Our results show that net calcification was reduced under increased temperature and decreased pH in both tested coral species. The impact of pH is modulated by temperature, is strongest at low temperatures (~64% decrease in net calcification rate) and is less pronounced at a higher temperature (~85% decrease in net calcification rate).

The net calcification results from Acropora pharaonis and Porites lutea are similar to the response reported for Siderastrea siderea, where a parabolic response of temperature and acidification was observed for net calcification [17]. Several species of corals in Hawaii are reported to grow slower in winters and faster in summer when the temperature is around 27 °C [18,19] and a significant reduction in calcification rates is observed at a higher temperature. In the Gulf, the temperature during the summer month of August and September can reach ~33 °C in northern Gulf [1], with a variation between summer and winter temperature of about 20 °C [20,21].

Earlier workers have reported adaptation among Acropora downingi, Acropora clathrata, Acropora valenciennesi, Cyphastrea microphthalma, Favia pallida, and Platygyra daedatea to extreme environmental conditions in the southern Gulf [22]. Our results show that the two tested coral species showed a decreased net calcification with no mortalities even at the highest temperature and lower pH, simulating the year 2100 as per IPCC RCP 8.2 in the Gulf. This suggests local adaptation to the extreme environment among these corals in the northern Gulf similar to the southern Gulf corals.
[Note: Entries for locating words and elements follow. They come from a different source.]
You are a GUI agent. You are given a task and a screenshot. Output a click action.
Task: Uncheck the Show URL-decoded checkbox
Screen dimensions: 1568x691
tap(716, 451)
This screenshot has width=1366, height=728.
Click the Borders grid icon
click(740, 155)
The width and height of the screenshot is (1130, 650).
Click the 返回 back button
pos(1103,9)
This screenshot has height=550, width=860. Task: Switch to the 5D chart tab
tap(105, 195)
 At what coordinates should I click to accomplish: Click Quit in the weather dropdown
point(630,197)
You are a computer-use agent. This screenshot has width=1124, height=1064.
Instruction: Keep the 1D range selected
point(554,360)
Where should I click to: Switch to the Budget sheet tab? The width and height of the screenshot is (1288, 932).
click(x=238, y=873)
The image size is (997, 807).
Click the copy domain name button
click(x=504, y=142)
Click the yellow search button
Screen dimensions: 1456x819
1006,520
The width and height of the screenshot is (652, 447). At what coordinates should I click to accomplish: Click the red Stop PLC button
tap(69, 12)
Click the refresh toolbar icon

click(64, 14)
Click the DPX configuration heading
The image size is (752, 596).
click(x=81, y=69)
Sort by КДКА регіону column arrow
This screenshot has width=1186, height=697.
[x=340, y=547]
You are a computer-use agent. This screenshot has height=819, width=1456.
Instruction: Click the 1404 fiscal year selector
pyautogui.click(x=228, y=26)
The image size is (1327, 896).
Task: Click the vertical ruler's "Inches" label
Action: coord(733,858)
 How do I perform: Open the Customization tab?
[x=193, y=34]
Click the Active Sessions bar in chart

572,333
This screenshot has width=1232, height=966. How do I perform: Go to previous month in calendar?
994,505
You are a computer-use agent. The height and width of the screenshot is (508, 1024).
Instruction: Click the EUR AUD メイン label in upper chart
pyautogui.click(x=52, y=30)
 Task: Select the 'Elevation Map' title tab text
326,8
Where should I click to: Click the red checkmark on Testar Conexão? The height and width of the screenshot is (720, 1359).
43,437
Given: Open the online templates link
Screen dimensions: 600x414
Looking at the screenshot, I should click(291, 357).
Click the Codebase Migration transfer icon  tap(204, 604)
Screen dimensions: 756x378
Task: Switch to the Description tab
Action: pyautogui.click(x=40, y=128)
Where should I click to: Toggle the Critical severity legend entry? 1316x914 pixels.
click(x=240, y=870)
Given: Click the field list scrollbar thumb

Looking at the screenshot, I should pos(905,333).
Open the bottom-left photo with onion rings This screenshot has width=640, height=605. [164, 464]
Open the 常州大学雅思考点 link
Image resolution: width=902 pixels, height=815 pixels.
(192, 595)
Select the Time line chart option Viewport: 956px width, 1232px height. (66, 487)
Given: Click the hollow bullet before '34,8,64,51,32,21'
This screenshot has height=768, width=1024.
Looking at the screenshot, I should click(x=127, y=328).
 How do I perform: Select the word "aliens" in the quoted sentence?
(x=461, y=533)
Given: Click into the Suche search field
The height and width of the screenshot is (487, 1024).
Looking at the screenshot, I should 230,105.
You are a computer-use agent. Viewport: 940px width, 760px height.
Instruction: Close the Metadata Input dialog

Adaptation to increased temperature in the Gulf corals has also been reported [23,24,25], the best growth in southern coral species was reported during the month of April, where the temperature is in the 21–23 °C range. The northern Gulf corals that we tested also showed the highest net calcification at a temperature of 22.5 °C, suggesting similarity within the Gulf coral temperature preference. Acropora species have suffered an extensive loss during the 1996–1998 warming [12] but recovered substantially in a decade [26]. During the 1998 coral bleaching, about 75–95% of the most dominant coral Stylophora at eight sites around Mirba, southern Oman was bleached [27]. The temperature during this event was between 29.5 and 31.5 °C [28] and upwelling conditions prevailed, which would have bought low CO₂ water. However, the experimental results from this study suggest that there was net calcification at all the three tested temperatures from 22.5 to 32.5 °C, even at low pH conditions, suggesting that the northern Gulf corals are probably more resilient to corals outside the Gulf.

Reduced survival and mortality of Lithophyllon repanda were reported as a result of temperature increase [29], whereas others have reported higher tolerance to temperature and ocean acidification in Fungia fungites and Lithophyllon repanda [30] larvae. It is interesting to note that these observations in the different response from different regions may be due to trans-generational exposure of these species to a specific set of environmental conditions.

The northern Gulf coral species that have been tested in this experiment also suggest resilience at higher temperatures and lower pH, probably due to their long exposure to the extreme temperature and fluctuating pH in coastal waters. However, additional work is needed to understand acclimation and adaptation in this population. Most of the experimental work carried out thus far have researched short term exposure and longer-term experiments are needed to capture acclimation and transgenerational effects.